Zing Forum

Reading

Heterogeneous Computing Accelerates Large Model Inference: GPU-FPGA Collaborative Optimization of Memory Processing Pipeline

This article introduces an innovative method to accelerate large language model (LLM) inference using a GPU-FPGA heterogeneous system. It offloads sparse, irregular, and memory-intensive memory processing operations to FPGAs while retaining compute-intensive operations on GPUs, achieving a 1.04x to 2.2x performance improvement and a 1.11x to 4.7x reduction in energy consumption.

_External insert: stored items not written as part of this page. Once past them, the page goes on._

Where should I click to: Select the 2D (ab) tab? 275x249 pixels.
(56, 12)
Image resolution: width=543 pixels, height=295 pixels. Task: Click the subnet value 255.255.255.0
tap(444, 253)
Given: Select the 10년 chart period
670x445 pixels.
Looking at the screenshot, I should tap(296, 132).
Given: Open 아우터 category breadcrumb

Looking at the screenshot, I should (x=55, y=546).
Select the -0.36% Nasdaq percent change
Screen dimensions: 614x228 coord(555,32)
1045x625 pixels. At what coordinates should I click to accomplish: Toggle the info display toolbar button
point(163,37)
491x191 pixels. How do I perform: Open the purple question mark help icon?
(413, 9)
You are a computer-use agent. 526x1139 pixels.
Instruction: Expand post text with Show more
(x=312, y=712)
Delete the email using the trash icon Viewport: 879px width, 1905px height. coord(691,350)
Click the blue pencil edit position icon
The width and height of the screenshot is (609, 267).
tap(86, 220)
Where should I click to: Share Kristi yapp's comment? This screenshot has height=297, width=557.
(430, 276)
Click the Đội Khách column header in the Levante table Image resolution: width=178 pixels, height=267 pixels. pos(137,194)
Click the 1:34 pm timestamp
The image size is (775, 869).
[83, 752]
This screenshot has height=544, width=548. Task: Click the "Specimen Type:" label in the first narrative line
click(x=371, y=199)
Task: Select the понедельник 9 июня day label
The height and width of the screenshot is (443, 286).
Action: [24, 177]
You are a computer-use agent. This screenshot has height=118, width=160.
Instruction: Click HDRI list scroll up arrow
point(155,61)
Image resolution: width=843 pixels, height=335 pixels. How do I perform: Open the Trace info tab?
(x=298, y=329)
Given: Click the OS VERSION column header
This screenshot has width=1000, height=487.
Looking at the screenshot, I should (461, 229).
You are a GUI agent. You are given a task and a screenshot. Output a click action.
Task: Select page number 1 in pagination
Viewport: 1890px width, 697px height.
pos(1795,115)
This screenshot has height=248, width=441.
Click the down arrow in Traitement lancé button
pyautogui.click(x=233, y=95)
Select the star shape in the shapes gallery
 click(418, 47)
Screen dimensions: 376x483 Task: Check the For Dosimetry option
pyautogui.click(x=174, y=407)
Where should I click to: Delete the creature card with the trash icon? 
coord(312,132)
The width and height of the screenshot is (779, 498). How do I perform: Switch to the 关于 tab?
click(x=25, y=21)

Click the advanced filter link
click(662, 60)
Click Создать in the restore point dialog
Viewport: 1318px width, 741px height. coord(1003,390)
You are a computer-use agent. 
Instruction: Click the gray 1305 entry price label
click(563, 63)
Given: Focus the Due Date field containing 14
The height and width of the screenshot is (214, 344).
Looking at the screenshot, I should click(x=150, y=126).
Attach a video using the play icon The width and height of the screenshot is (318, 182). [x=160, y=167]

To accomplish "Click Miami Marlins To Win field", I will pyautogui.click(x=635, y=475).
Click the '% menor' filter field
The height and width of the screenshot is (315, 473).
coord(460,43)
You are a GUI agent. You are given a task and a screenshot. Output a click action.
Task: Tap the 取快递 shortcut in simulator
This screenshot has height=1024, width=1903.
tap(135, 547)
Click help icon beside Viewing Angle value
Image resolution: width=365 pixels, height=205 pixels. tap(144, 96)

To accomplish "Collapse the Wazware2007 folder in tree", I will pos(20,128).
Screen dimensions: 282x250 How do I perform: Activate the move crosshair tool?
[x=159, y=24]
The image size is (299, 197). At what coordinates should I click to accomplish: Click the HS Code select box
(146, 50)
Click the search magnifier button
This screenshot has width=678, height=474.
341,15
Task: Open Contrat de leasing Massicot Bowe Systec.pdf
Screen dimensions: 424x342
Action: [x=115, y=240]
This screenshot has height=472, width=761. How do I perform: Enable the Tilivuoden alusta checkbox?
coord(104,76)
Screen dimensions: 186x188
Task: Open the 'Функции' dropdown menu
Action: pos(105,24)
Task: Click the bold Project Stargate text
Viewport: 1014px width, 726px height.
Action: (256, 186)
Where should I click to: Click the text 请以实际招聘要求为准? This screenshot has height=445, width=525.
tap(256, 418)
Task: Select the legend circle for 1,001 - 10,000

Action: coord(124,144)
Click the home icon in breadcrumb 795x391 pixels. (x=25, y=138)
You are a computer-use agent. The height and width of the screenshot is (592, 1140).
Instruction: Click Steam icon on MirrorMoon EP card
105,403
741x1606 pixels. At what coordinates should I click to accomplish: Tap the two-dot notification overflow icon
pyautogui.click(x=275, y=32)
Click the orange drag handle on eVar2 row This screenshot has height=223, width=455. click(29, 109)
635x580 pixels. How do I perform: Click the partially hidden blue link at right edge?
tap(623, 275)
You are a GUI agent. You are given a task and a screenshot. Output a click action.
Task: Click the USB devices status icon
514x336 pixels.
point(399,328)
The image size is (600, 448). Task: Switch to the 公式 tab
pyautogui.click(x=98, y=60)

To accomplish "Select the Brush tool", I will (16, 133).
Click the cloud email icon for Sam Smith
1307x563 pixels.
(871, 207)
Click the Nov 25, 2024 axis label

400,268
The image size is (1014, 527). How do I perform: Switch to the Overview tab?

异构计算GPU-FPGA协同大模型推理加速内存处理优化稀疏注意力能效优化
Published 2026-03-31 05:03Recent activity 2026-04-01 10:17Estimated read 5 min
Heterogeneous Computing Accelerates Large Model Inference: GPU-FPGA Collaborative Optimization of Memory Processing Pipeline
1

Section 01

[Main Floor] Introduction to Heterogeneous Computing Accelerating Large Model Inference: GPU-FPGA Collaborative Optimization of Memory Processing Pipeline

This article proposes an innovative method to accelerate large language model (LLM) inference using a GPU-FPGA heterogeneous system. It offloads sparse, irregular, and memory-intensive memory processing operations to FPGAs while retaining compute-intensive operations on GPUs, achieving a 1.04x to 2.2x performance improvement and a 1.11x to 4.7x reduction in energy consumption. The core goal is to solve the memory bottleneck in large model inference, providing new ideas for efficient AI infrastructure.

2

Section 02

Background: Memory Bottleneck in Large Model Inference

With the improvement of large language model (LLM) capabilities and the growing demand for long context processing, technologies like sparse attention and RAG bring computational overhead. Studies show that memory processing overhead accounts for 22% to 97% of modern LLM inference, becoming a key bottleneck. Traditional GPUs excel at regular, compute-intensive tensor operations but are inefficient at sparse, irregular, memory-intensive operations, inspiring the exploration of flexible heterogeneous architectures.

3

Section 03

Method Framework: Four-Step Memory Processing Pipeline and Heterogeneous Design Philosophy

The research unifies LLM optimization techniques into a four-step memory processing framework: 1. Prepare memory (organize preprocessed context); 2. Calculate relevance (evaluate the relevance between memory and queries); 3. Retrieve (obtain the most relevant memory); 4. Apply to inference (integrate results into generation). Core insight: Memory processing operations have sparse, memory-intensive, and control-intensive characteristics, making them suitable for FPGAs; GPUs are suitable for dense computations like regular matrix multiplication. Therefore, memory processing is offloaded to FPGAs, while GPUs retain core Transformer computations.

4

Section 04

System Implementation: AMD MI210 + Alveo U55C Heterogeneous Architecture

The team implemented the architecture on AMD MI210 GPUs and Alveo U55C FPGAs: The FPGA side handles sparse attention indexing, Top-K retrieval, memory compression/decompression, etc.; the GPU side focuses on dense computations like attention calculation and feed-forward networks; high-speed interconnection enables efficient scheduling of data and tasks, leveraging the FPGA's flexibility and low latency as well as the GPU's parallel computing advantages.

5

Section 05

Experimental Evidence: Dual Improvement in Performance and Energy Efficiency

Multi-scenario evaluations show: Compared to the pure GPU baseline, the heterogeneous system achieves a 1.04x to 2.2x speedup (most significant in sparse attention scenarios); energy consumption is reduced by 1.11x to 4.7x (energy savings are prominent in memory-intensive tasks); all optimizations do not lose model accuracy. The results also hold on NVIDIA A100 GPUs, verifying universality.

6

Section 06

Conclusion and Outlook: Future Directions of Heterogeneous Architectures

This work reveals: 1. General-purpose GPUs struggle to efficiently handle all LLM workloads, so heterogeneous architectures will become mainstream; 2. Future AI accelerators need to be designed closely with algorithm characteristics; 3. Energy efficiency optimization is as important as performance. This direction will influence the design paradigm of heterogeneous hardware and lay the foundation for efficient and sustainable AI infrastructure.